A Coda: I took the advice of Sen. Leahy’s staff and days later, delivered my revised testimony in a hearing room inside the Dirksen Senate Office Building with an air of deep and somber gravity. The hearing went well and even my likeliest adversary – a staunch defender of the FBI, Utah Sen. Orrin Hatch – treated me graciously in return.

Public Relations Lessons

So what can you as a corporate communications professional learn from my naivete’ as a young journalist facing Congress?

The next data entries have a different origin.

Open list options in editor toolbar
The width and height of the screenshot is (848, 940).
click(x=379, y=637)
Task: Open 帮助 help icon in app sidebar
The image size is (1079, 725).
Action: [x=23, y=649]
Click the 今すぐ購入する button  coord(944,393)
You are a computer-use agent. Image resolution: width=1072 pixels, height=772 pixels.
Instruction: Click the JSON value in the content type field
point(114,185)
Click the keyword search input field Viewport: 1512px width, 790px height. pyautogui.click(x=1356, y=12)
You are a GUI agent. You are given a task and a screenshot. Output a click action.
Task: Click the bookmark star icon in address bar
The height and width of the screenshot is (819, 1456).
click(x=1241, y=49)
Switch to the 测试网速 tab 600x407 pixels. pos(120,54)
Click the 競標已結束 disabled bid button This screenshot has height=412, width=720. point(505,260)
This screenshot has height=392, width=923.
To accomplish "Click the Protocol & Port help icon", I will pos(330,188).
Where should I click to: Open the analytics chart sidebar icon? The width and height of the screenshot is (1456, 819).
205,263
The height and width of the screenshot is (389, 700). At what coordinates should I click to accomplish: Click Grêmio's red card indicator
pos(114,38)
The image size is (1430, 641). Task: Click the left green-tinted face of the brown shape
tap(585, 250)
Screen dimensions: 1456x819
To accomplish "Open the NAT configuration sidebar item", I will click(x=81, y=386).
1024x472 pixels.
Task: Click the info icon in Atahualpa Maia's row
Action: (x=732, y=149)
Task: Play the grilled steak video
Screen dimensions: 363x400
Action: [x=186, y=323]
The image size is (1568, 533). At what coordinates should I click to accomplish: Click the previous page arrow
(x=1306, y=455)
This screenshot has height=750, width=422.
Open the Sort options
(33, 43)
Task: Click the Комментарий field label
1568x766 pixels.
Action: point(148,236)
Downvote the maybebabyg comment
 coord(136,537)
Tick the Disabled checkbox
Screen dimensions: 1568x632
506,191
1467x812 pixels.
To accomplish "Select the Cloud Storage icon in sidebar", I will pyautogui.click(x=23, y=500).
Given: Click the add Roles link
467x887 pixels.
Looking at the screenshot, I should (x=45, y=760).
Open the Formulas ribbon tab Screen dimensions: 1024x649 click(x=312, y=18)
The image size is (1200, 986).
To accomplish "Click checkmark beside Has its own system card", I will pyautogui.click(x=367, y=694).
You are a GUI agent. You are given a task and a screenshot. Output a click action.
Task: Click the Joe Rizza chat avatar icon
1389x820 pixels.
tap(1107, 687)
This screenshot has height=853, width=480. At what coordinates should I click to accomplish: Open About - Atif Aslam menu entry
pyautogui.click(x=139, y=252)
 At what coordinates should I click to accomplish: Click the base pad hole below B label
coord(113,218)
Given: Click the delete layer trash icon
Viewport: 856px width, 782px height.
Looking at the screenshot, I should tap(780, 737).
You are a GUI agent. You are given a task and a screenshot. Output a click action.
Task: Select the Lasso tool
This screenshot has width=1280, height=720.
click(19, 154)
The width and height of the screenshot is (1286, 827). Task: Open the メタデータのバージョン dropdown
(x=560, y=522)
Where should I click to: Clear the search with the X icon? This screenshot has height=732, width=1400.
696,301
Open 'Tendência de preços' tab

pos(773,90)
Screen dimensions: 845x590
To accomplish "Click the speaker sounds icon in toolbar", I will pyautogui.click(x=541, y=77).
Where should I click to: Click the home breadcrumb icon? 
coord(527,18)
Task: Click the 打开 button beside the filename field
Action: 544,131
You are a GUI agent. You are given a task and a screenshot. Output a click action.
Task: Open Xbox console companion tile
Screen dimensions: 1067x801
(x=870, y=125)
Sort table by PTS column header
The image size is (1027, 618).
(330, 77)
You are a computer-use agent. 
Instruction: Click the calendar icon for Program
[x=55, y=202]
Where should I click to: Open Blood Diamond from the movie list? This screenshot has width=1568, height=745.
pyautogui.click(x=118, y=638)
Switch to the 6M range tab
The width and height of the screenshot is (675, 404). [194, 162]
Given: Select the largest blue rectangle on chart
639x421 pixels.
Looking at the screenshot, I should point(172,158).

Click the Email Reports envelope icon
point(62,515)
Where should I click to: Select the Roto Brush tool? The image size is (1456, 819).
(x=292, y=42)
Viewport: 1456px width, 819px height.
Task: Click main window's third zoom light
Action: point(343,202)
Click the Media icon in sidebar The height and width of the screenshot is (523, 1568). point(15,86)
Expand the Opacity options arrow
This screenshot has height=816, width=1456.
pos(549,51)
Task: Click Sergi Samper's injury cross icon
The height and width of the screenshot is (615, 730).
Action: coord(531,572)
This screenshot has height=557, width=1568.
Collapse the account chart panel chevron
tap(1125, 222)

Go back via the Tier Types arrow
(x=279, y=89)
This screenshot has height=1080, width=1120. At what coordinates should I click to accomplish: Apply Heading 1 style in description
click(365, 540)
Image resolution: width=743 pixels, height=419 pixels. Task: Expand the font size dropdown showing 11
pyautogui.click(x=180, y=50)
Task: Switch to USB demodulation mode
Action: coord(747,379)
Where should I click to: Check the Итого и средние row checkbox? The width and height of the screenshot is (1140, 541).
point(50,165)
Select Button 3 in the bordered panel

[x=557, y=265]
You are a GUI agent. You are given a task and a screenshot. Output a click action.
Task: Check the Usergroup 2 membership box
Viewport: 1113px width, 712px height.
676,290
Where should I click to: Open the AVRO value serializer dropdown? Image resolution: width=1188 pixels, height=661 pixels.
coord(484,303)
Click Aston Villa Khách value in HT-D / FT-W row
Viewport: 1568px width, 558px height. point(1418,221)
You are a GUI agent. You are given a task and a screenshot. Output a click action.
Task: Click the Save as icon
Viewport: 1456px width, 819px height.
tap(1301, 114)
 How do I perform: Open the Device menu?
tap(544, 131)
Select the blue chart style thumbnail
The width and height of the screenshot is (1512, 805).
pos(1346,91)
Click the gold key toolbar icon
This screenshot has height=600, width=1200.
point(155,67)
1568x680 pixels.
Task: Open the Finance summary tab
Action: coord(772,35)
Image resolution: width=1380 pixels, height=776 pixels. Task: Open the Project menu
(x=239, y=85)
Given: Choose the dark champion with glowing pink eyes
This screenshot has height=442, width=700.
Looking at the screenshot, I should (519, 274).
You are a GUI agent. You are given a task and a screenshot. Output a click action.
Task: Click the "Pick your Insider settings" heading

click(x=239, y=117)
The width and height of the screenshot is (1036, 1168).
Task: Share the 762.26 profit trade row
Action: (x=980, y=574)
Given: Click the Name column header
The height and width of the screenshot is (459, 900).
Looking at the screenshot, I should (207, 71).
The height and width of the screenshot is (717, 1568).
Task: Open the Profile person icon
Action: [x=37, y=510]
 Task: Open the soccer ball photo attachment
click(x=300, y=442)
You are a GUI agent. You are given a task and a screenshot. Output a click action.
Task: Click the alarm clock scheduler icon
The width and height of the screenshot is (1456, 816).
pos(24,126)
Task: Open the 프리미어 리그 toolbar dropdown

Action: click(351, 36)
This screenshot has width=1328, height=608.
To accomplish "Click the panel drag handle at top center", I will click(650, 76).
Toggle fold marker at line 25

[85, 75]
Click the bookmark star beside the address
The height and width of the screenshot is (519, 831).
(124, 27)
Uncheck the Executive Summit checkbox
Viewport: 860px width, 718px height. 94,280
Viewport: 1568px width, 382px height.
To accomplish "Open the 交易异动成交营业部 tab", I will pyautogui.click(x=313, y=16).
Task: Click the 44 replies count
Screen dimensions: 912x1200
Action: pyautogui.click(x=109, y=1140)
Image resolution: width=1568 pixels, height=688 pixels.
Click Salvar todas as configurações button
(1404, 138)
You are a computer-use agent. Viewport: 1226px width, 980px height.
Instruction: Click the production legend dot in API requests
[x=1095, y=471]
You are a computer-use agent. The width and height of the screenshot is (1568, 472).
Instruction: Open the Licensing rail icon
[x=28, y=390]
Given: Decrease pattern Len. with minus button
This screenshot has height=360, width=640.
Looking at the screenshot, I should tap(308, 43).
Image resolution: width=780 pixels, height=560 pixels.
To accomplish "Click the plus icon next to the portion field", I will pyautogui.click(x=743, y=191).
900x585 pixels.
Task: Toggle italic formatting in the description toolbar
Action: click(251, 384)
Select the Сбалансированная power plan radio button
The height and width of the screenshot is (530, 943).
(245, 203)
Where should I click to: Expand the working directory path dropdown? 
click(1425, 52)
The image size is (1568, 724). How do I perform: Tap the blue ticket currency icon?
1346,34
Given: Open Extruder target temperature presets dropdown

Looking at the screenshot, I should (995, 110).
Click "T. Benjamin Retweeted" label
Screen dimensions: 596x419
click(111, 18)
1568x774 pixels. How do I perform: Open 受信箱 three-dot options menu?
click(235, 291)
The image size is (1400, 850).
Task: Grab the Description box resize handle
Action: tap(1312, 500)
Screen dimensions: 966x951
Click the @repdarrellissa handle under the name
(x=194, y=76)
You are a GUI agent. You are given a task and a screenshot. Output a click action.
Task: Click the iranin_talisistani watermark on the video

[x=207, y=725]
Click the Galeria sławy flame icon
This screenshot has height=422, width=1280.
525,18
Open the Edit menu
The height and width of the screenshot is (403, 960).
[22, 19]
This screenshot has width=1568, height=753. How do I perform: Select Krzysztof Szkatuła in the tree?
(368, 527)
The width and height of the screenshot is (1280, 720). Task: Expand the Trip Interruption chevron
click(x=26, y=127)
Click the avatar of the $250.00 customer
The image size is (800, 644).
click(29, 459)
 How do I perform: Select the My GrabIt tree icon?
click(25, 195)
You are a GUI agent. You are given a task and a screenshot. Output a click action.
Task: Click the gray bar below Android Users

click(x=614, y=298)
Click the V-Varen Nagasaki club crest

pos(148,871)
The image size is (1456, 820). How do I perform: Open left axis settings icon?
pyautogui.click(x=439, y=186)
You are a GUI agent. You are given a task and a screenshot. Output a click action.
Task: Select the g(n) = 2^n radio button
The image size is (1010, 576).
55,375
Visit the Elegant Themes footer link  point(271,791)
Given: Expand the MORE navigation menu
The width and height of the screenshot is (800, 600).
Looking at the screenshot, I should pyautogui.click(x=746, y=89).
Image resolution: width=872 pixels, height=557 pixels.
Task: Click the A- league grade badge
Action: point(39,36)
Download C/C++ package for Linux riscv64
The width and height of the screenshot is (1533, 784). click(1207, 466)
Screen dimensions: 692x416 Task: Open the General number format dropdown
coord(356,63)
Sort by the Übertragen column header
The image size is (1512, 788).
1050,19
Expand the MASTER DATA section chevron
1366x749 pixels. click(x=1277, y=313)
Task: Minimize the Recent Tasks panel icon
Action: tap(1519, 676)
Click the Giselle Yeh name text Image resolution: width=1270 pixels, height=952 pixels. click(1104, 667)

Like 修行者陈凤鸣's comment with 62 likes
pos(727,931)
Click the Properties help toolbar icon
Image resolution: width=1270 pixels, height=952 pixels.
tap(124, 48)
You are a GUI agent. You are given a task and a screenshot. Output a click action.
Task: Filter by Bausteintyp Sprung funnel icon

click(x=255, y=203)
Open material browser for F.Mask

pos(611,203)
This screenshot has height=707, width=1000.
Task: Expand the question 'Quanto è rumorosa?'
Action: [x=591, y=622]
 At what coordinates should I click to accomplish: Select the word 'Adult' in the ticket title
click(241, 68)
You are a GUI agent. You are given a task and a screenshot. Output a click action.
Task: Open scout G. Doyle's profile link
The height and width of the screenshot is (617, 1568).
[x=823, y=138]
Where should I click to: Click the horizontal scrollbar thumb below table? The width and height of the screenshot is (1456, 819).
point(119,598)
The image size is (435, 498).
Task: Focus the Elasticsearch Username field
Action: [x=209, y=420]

  • When testifying before Congress – or in fact before any city, state or county hearing – be sensitive to the agendas and preferred story narratives of each legislator questioning you (whether they be friendly or unfriendly to your position). You may feel like you’re representing yourself – but in fact, you are more likely serving as human evidence, being entered into the record by an advocate or opponent of your or your company’s views.
  • Anticipate in advance the questions that will be asked of you. Experienced trial lawyers know never to ask a witness a question they don’t already know the answer to. Similarly, the rule for executives is – never go into testimony without knowing the toughest questions you might be asked. Sen. Leahy’s staff warned me that hostile senators might challenge me with, “Why should American taxpayers foot this bill for your crime research?” and “Why should you be allowed to ‘gob up the work’ of the FBI?”
  • Remember that tone (from body language to the style of the words you use while testifying) is everything. Few who saw it could forget the body language of gangster Frank Costello (featured in this post’s header image) during his Kefauver Committee crime commission testimony. TV cameras captured the mobster’s anxious hands nervously twisting and wiping his face with a handkerchief – a silent admission of what appeared to be a guilty conscience.
  • Avoid jargon – legal, medical or otherwise. An executive’s understandable caution about testifying can lead many to embrace obfuscating language. As political operative James Carville might say, “Keep It Simple, Stupid.”

 

A Side Note: Presidential historian Doris Kearns Goodwin recently interviewed President Obama for Vanity Fair magazine. She reminded him that president Franklin Delano Roosevelt would draft furious speeches that called out his enemies by name. “And then he would do Draft Two, Draft Three, Draft Four,” noted Goodwin, “and one of his young speechwriters said, “Oh, my God, you can’t say this.” And then, by Draft Six, the offending phrase was gone.” At that, Obama admits that he too prepares intemperate speeches “all the time . . . a full rant.” Added Obama “And then I’ll crumple it up.”

Take the advice of these presidents, and recognize that your company leadership’s first – and perhaps most defensive – draft of remarks may need to give way to a more nuanced, respectful version. The truth? I think your CEO can handle that truth.